Chitin is soluble in N,N-dimethylacetamide, N-methyl-2-pyrollidone and their mixed solvents in the presence of 5% LiCl [1,4]. Certain N,N-disubstituted amides with LiCl can dissolve chitin without degrading it. NMR and IR experiments suggests, that Li⁺ is coordinated to the carbonyl oxygen. For chitin the solubility parameter (δ) is 12.5, for the chitin-LiCl complex, d~11.2. Two good amide polymer solvents (a polymer solvent is a solvent with the approximately the same solubility parameter as the polymer) are dimethyl-acetamide (δ=10.8) and N-methyl pyrrolidinone (δ=11.3) [2].

Swelling of chitin by water: R_w/R_d: 1.2, S_w/S_d: 1.4, V_w/V_d: 1.7, (R_w: Diameter of fibers at wet state, R_d: Diameter of fibers at dry state, S_w: Cross section of fibers at wet state, S_d: Cross section of fibers at dry state, V_w: Volume of fibers at wet state, V_d: Volume of fibers at dry state) [2].

Chitin will coagulate, forming fibres, when dissolved in trichloroacetic acid (TCA) and a chlorinated hydrocarbon like chloromethane, dichloromethane or 1,1,2-trichloroethane at TCA concentrations 25-75% and chitin concentrations 1-10%. Fibres are formed extruding thru an acetone bath [1]. Another process for fibres is water/dichloroacetic acid with basic CuCO₃-NH₄OH as coagulant [1]. Several other methods on forming chitin fibres revolving around these two methods has been developed and patented. Alternatively a method involving N-Methyl-2-pyrrolidone, N,N-Dimethyacetamide and LiCl has been developed [1]. As TCA is a strong acid, chitin will degrade upon treatment. Generally chlorinated solvents are plastisizers of chitin. The tensile strength and elongations of the fibres is thus dependent on the process [1].

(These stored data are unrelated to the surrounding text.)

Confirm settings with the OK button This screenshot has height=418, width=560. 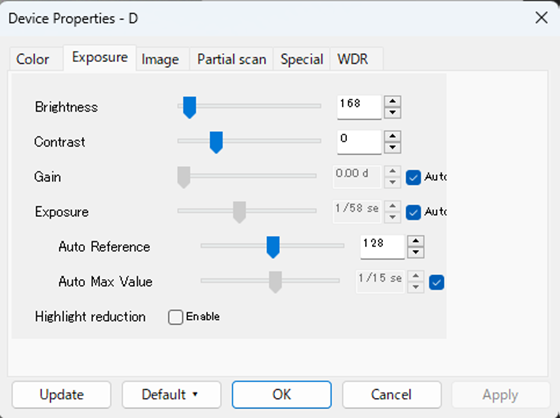click(282, 395)
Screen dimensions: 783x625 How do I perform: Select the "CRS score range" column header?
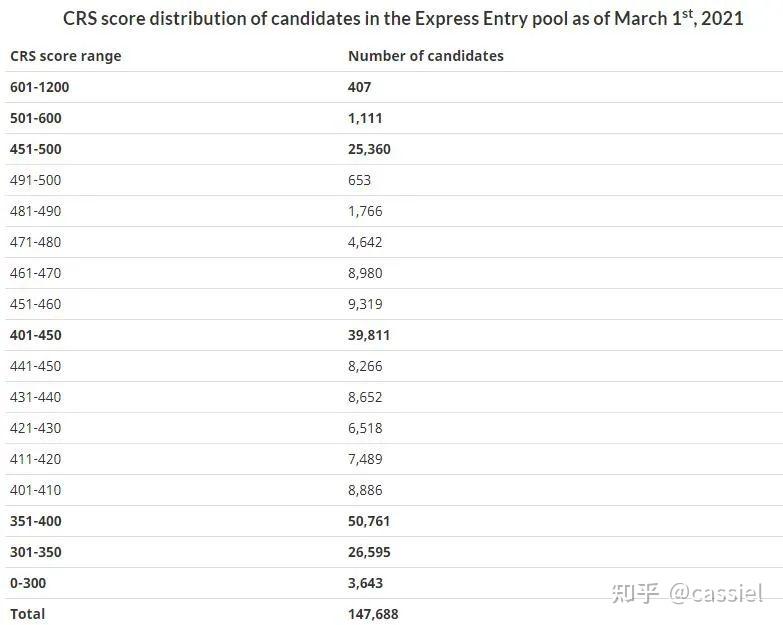coord(65,56)
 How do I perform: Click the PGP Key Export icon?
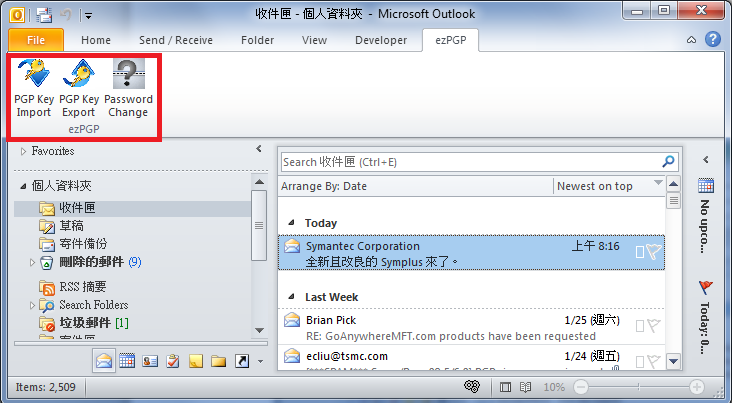pos(77,76)
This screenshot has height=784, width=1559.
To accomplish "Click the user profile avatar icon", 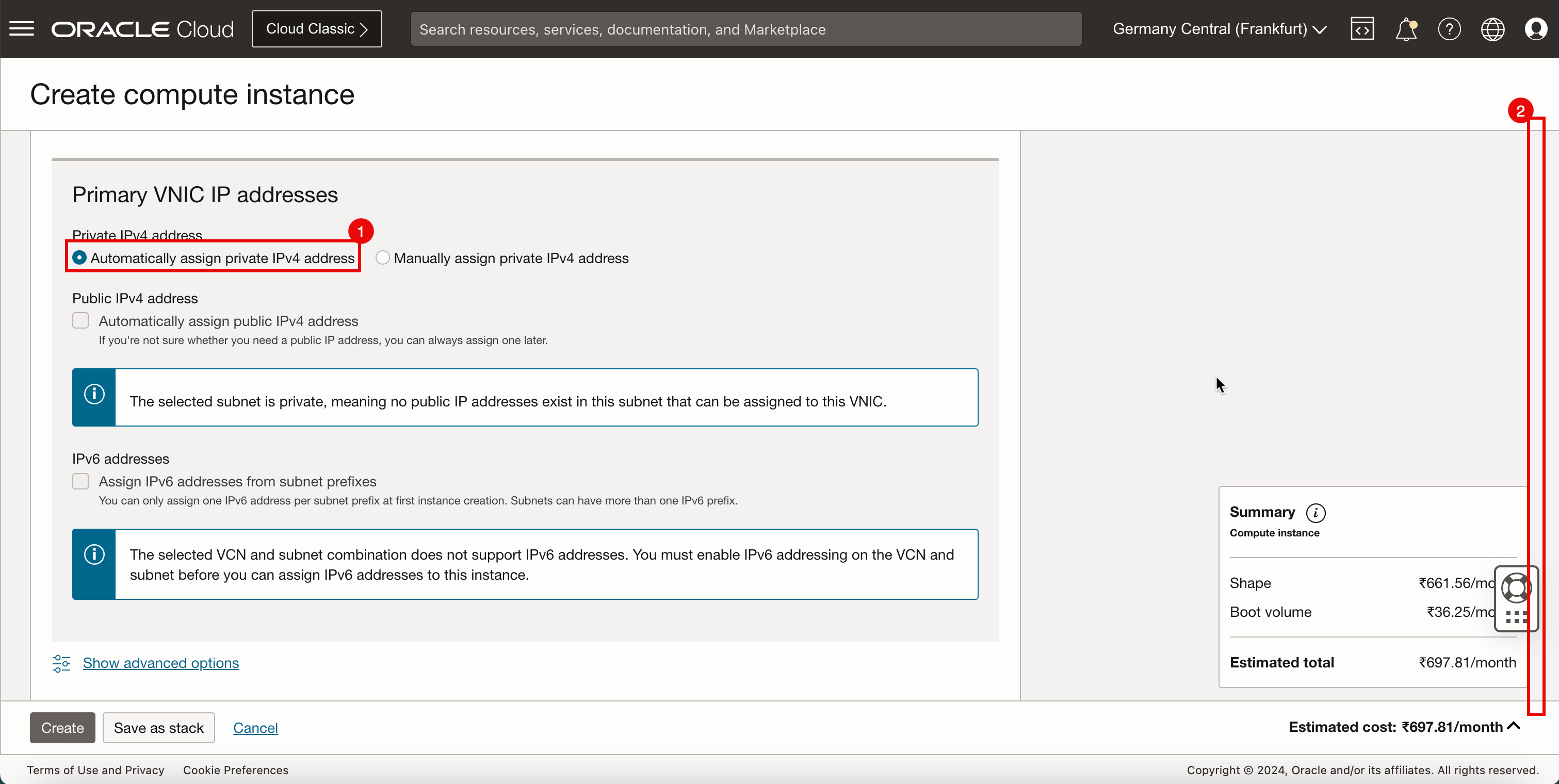I will (x=1536, y=28).

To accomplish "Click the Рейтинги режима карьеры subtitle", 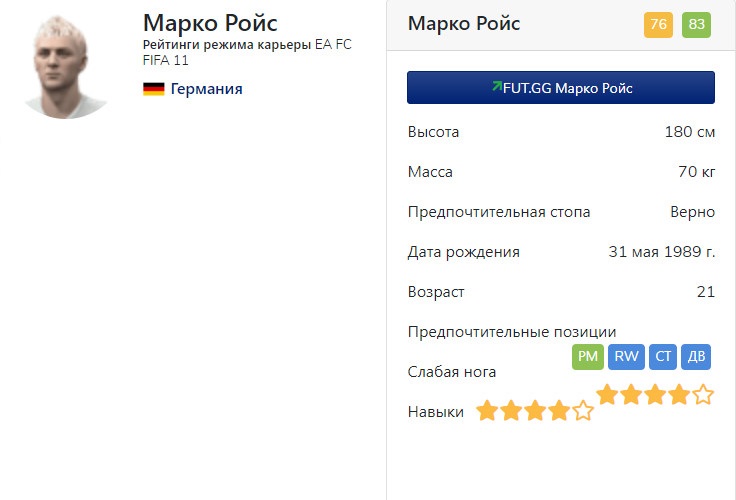I will tap(227, 45).
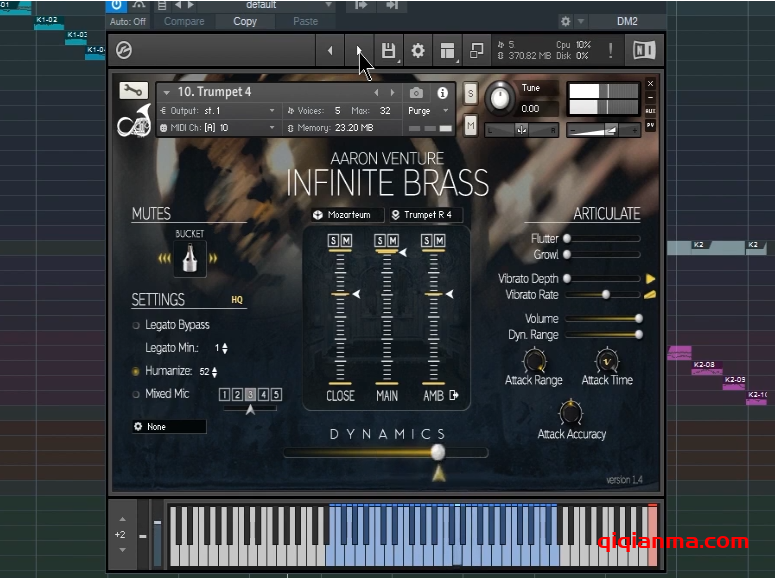
Task: Open the Kontakt workspace layout icon
Action: tap(447, 51)
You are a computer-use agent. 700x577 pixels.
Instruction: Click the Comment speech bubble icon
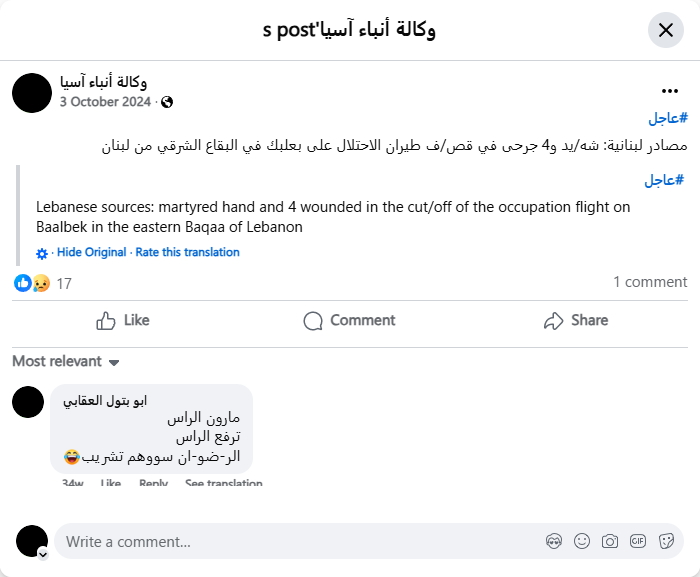click(313, 321)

Chitin can be deacetylated to chitosan by treatment with 40% NaOH at 120°C [1].

Chitin-fibers absorbs calcium ions very selectively, forming a chelate. The amide groups involvement is very clear, and the hydroxy groups (either the C(6) or the C(2)) has been suggested to participate too. The selectivity seems to be caused by the chelation mechanism [2].

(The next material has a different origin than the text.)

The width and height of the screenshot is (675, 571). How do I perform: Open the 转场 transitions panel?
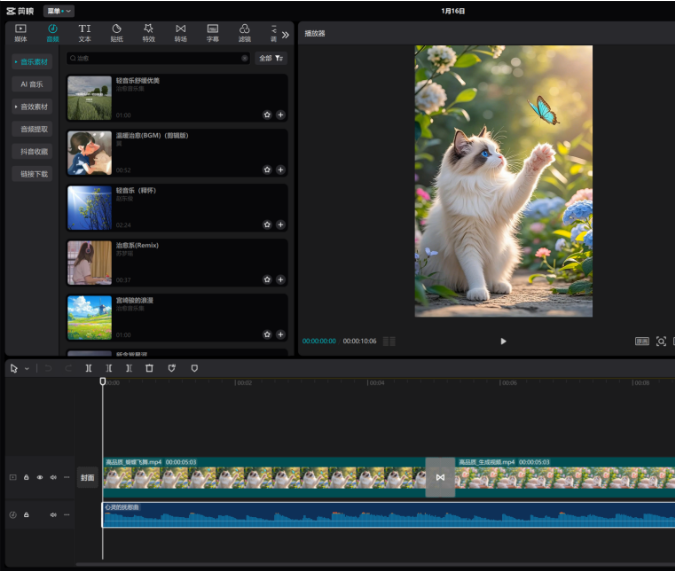tap(180, 33)
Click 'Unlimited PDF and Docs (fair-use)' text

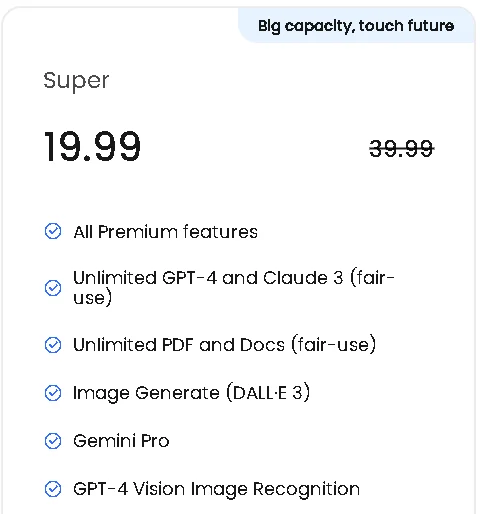[224, 345]
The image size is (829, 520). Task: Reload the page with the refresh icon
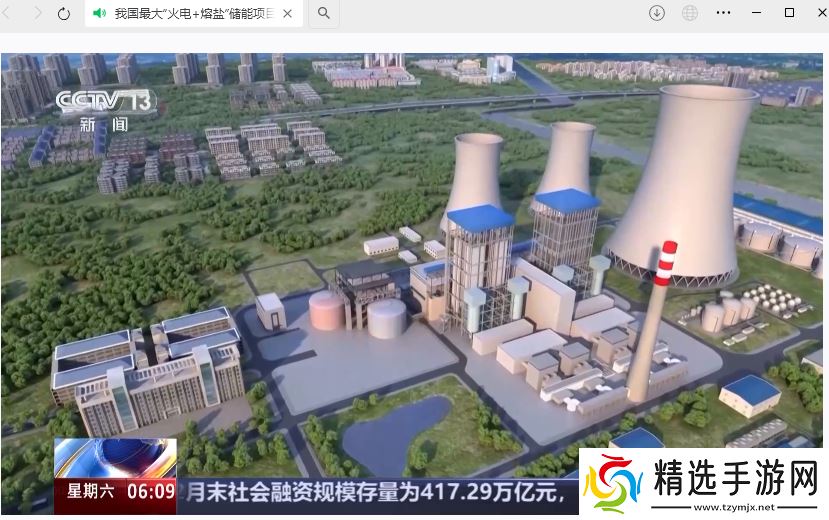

Chitin, chitosan and the phosphorylates derivatives are known to adsorb uranium [2].

Chitin membranes are selective permeable, making them usable for separating water and solutes [2].

Chitin exhibits basic properties. Derivatives fall within two categories, in each case, the native N-acetyl groups are removed and the exposed amino function reacts either with acyl chlorides or anhydrides to give the group NHCOR or is modified by reductive amination to NHCH₂COOH [2].